By Rob Cuthbert
The Annual Conference of the Centre for Global Higher Education on 11 April was enough to reassure anyone that research into HE is in rude health. With a globally diverse audience of 250 or more at the UCL Institute of Education to talk about The new geopolitics of higher education, it was time well spent.
The Conference incorporated the annual Burton R Clark lecture, given this year by Michael Ignatieff, professor, presenter, public intellectual, politician and now President of the Central European University (CEU). The Hungarian election just two days earlier had given even more urgency to the Soros-funded CEU’s well-documented woes with the Orban government, now even more firmly entrenched. Ignatieff’s topic, Academic freedom and the future of Europe, prompted gloom before he allowed himself some glimmers of optimism as he argued persuasively for the role of universities as ‘counter-majoritarian’ institutions – like a free press and an independent judiciary, an essential counter-balance to majority rule.
Having obeyed the first law of conference organisation – get a big name to talk about something topical – the organisers then had much to cram into the rest of the day. A second plenary had a panel presenting on and discussing Higher education and equality, charged with asking: ‘What do we know now that we didn’t know before?’ Despite rather too much of what we did know before, it engaged the audience, and sparks flew in the Q&A when Emma Duncan from The Economist asked if we were willing to trade excellence for equity, prompting a splendid putdown from panellist Vikki Boliver (Durham). She pointed out that the question was the tired way the media always framed the equality debate, and we needed to take a different tack. Rajani Naidoo (Bath) pitched her passionate case to abandon the ’competition fetish’ and refocus on world class systems instead of ‘world class universities’. We could imagine David Watson cheering her on, with the complementary arguments he had more than once deployed in the very same lecture hall.
The organisers broke the second law of conference organisation, with yet another plenary straight after lunch, but they got away with it by asking Nian Cai Liu, author of the Shanghai Jiao Tong global university rankings, to talk about China’s ‘Double World Class’ project, aiming for a couple of dozen world class universities in China by 2025. Nian hadn’t got the Naidoo memo about world class universities, thus showing a refreshing diversity in the CGHE’s approaches, which was reinforced as he underlined the East’s faith in ranking systems, jarring with the cynicism of many from the West.
It was already early afternoon: with so much CGHE research to fit in, we divided into parallel sessions. Reluctant as many were to miss Income contingent loans across the world, we were not disappointed by The changing UK HE system: Michael Shattock on the changing face of governance, Stephen Hunt mapping the terrain of private HE providers, and William Locke and Celia Whitchurch addressing the future HE workforce. Then another forced choice: in Public and private goods, the pre-conference papers on the latter had exposed fascinating differences between East and West concepts of public and private good. But the rival attractions of Student learning and graduate work won out: Janja Komljenovic reporting research on student perceptions of themselves as consumers, or not; Diana Laurillard and Eileen Kennedy investigating the transformative potential of MOOCs for large-scale professional development; and Golo Henseke assessing labour market trends in Germany, using a different approach to deciding what counted as graduate jobs.

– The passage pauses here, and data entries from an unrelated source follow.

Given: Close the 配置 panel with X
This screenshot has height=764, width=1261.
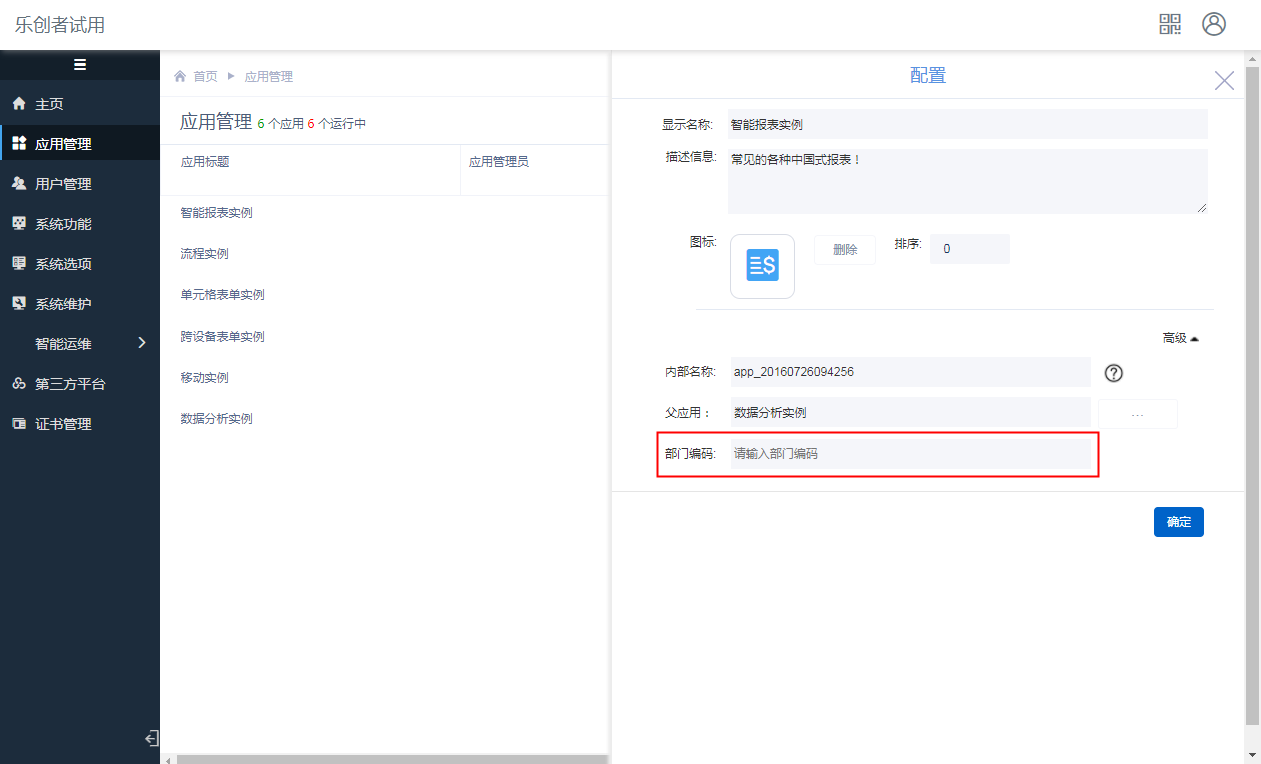Looking at the screenshot, I should coord(1224,81).
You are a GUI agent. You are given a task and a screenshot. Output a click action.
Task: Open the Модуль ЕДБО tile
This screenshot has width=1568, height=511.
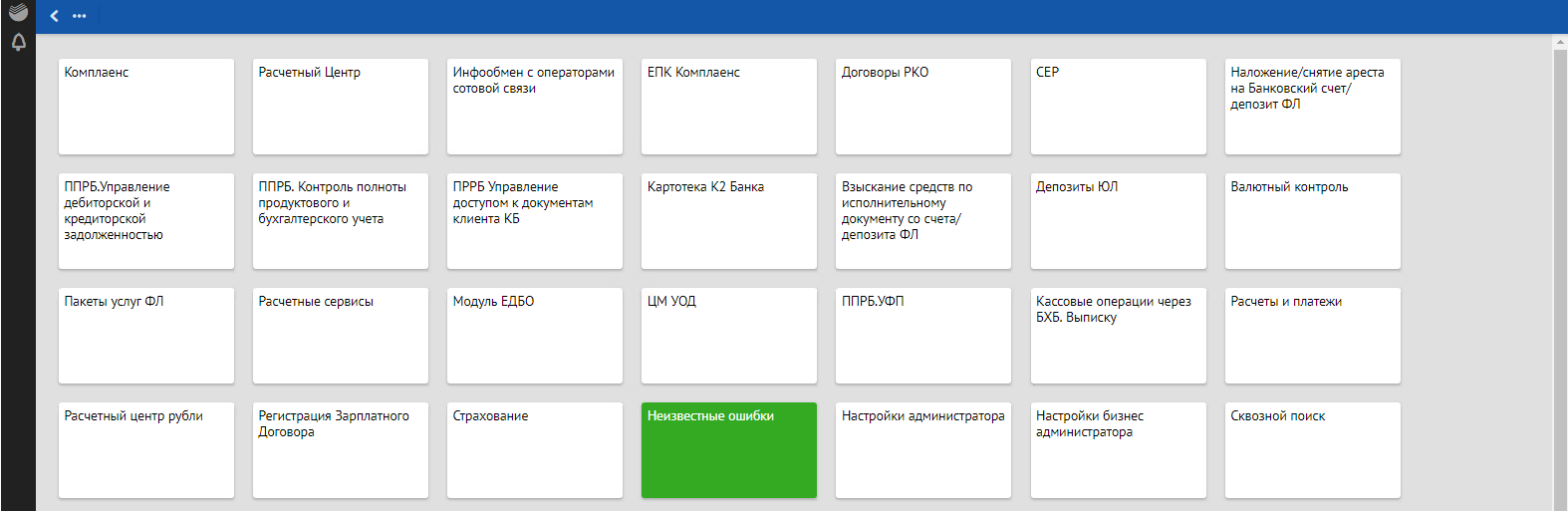coord(535,336)
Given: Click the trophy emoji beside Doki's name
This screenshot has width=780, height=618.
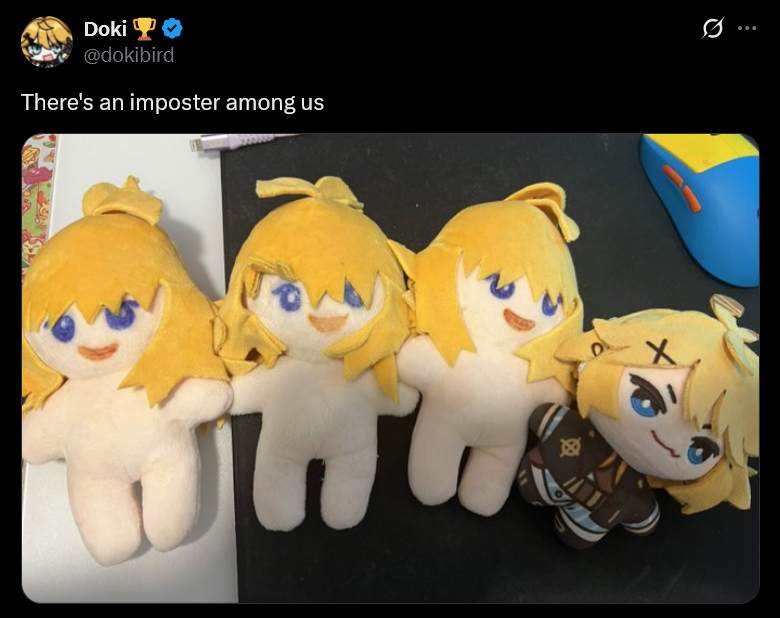Looking at the screenshot, I should point(144,29).
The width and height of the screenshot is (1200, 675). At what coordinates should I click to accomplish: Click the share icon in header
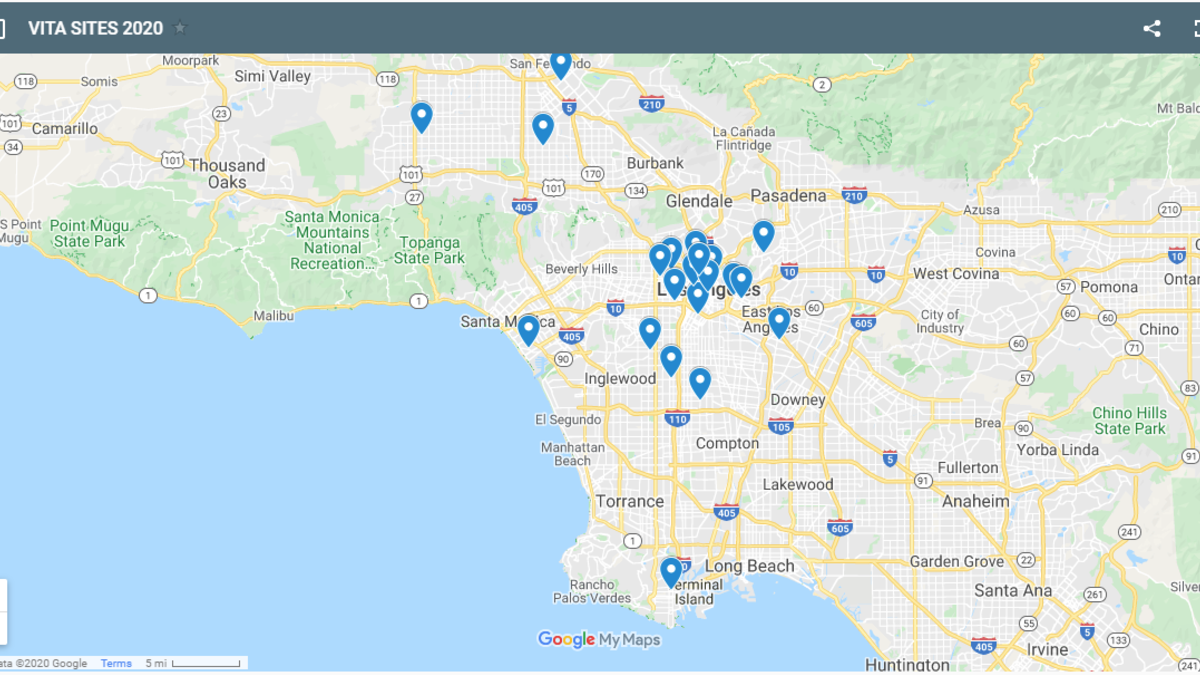[1152, 29]
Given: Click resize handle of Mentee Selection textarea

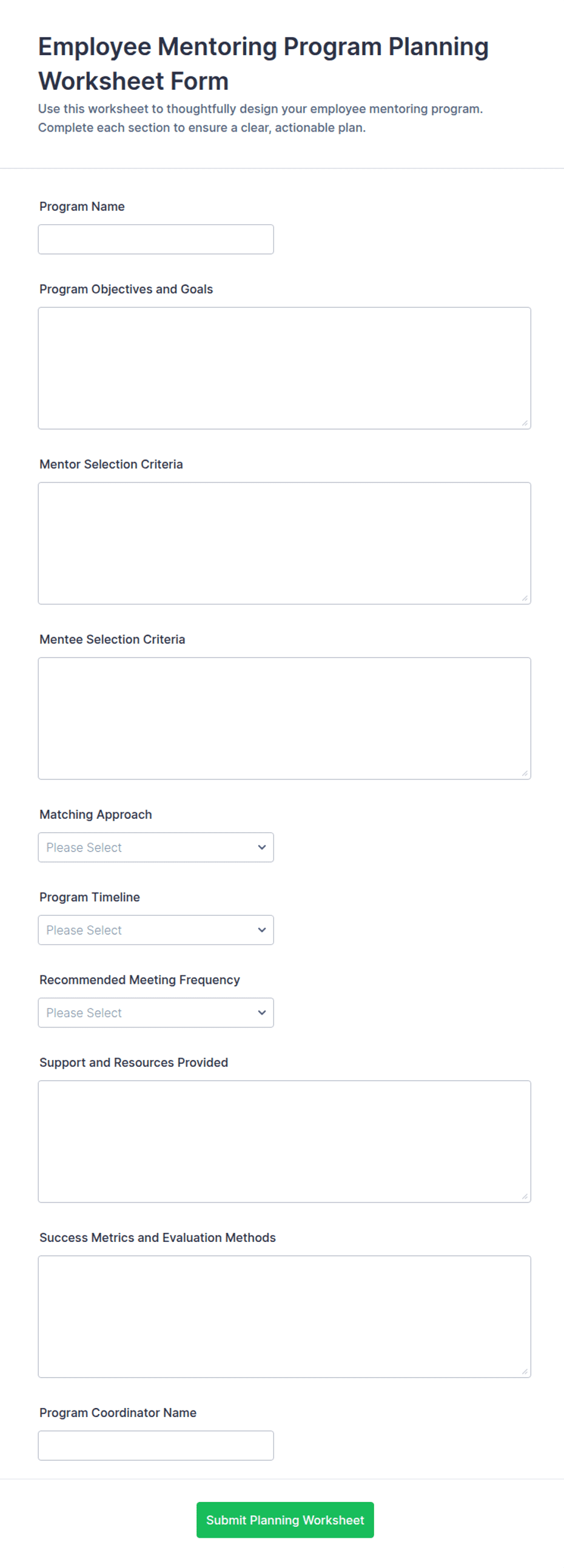Looking at the screenshot, I should coord(525,774).
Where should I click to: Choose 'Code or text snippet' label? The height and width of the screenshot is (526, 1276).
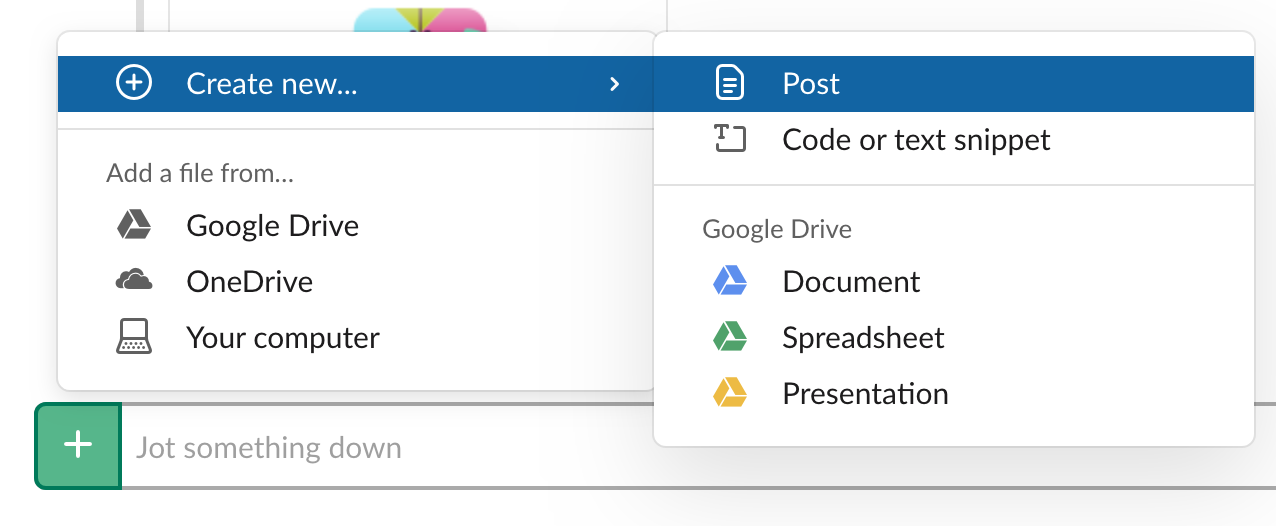(x=916, y=139)
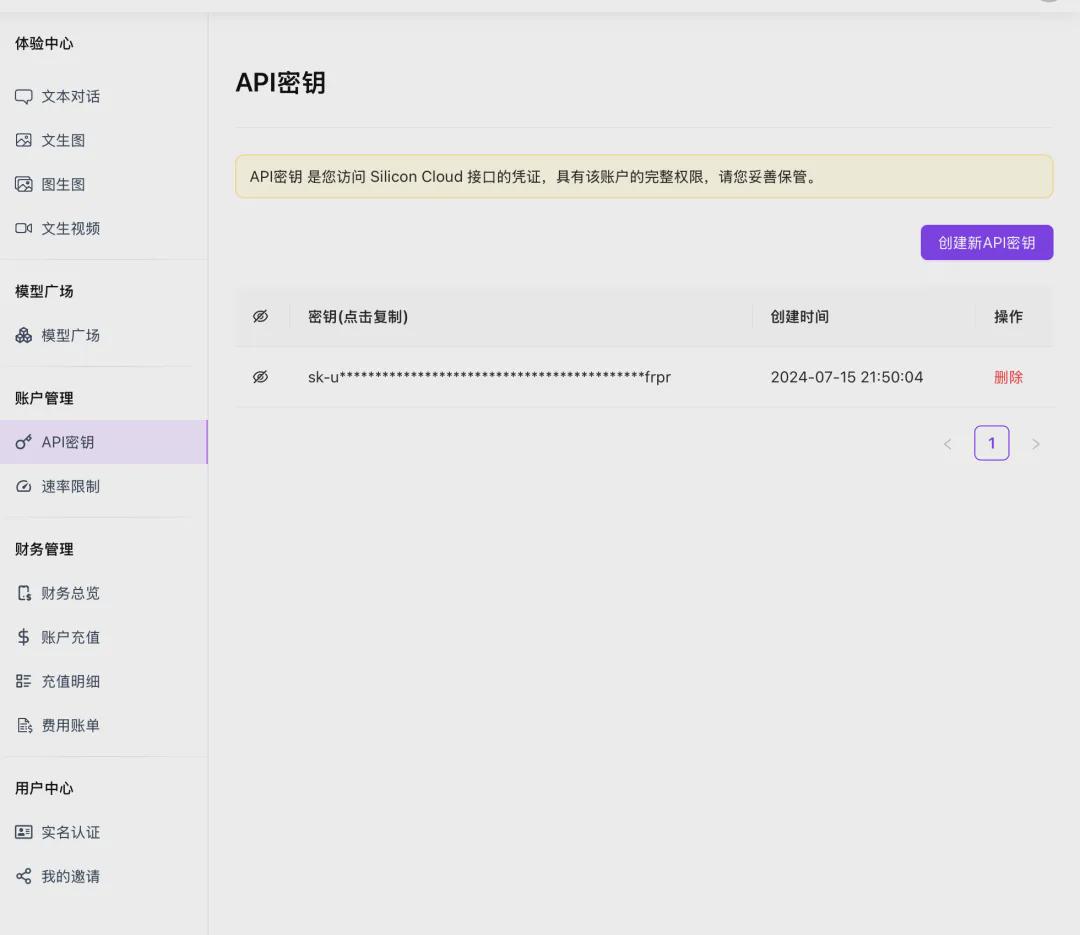Toggle visibility eye icon in table header

260,317
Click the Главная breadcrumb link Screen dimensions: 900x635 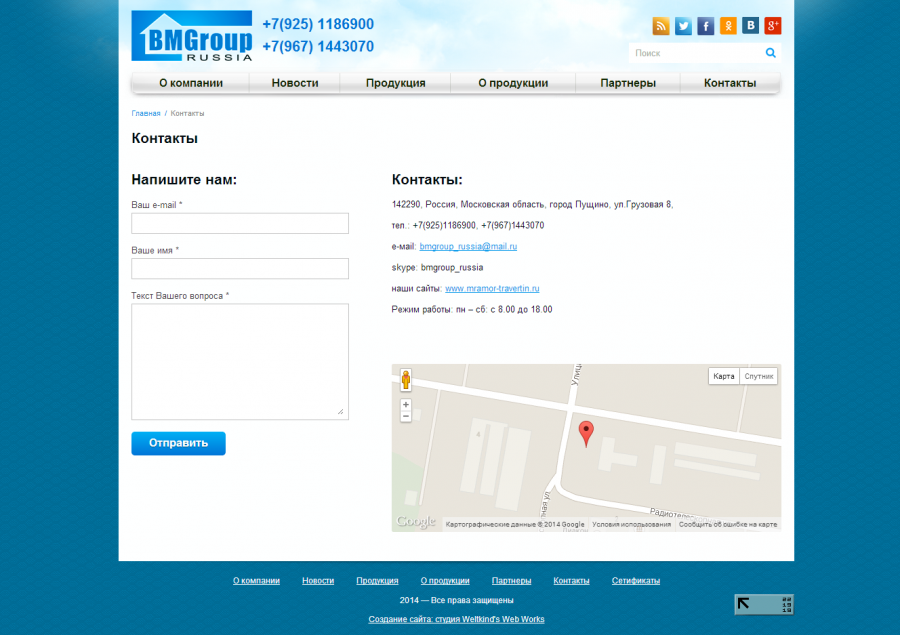point(146,113)
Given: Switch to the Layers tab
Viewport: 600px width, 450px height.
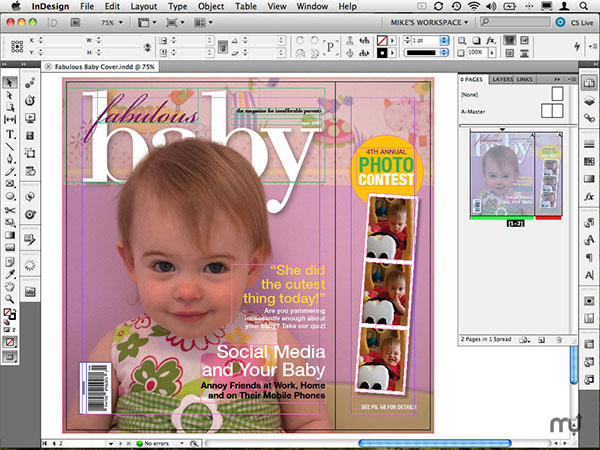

Defying the first law of conference participation – at least 20% of participants will leave an hour before the end – a still-full Jeffrey Hall gathered to hear Claire Callender’s (UCL IoE/Birkbeck) magisterial demolition of the UK policy obsession with student choice, which over 20 years had achieved the opposite of its stated intention, first restricting choice and then reproducing social inequality, especially through its devastation of part-time study.
Congratulations to CGHE for justifying the investment of ESRC and HEFCE in this showcase of so much that is good about globally collaborative research into HE. It is unlikely that the Office for Students will show the same willingness as HEFCE to invest in open-minded research. Enjoy it while you can.